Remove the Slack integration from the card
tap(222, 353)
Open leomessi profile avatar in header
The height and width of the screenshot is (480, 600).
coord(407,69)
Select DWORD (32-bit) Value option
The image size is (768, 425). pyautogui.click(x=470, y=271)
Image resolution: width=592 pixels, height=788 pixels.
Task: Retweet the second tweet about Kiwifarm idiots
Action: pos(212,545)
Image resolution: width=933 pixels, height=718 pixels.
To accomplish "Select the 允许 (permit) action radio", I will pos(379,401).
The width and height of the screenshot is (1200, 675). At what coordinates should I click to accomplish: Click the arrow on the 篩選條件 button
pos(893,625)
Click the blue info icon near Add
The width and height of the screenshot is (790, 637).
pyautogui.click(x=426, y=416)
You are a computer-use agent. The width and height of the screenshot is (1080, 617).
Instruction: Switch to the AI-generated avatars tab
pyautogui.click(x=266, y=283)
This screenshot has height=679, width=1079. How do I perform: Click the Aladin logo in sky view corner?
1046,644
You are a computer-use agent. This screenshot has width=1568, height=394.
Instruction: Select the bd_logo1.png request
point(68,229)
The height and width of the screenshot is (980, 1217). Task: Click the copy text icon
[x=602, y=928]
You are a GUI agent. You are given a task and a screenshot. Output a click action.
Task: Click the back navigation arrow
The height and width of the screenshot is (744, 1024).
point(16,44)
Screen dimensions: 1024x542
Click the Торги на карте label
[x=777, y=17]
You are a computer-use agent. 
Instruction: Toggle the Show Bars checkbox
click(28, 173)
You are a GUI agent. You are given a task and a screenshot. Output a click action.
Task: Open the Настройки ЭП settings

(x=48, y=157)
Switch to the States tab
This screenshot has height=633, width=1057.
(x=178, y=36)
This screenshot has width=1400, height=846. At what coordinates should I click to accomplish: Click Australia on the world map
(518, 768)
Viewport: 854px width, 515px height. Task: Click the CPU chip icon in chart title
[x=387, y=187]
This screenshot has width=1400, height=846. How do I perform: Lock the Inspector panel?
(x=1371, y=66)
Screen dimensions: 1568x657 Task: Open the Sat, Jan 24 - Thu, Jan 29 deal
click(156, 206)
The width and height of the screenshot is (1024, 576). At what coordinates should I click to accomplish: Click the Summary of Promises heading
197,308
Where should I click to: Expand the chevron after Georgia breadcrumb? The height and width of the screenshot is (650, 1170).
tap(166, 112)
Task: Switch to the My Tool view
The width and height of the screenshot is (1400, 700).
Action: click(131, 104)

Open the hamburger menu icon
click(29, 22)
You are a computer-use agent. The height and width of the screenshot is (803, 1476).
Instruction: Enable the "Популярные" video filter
........
**Aim of the exercise**. Count the lines above that contain the word "Open" with its case matched, and give only the number.

**Solution to this problem**. 4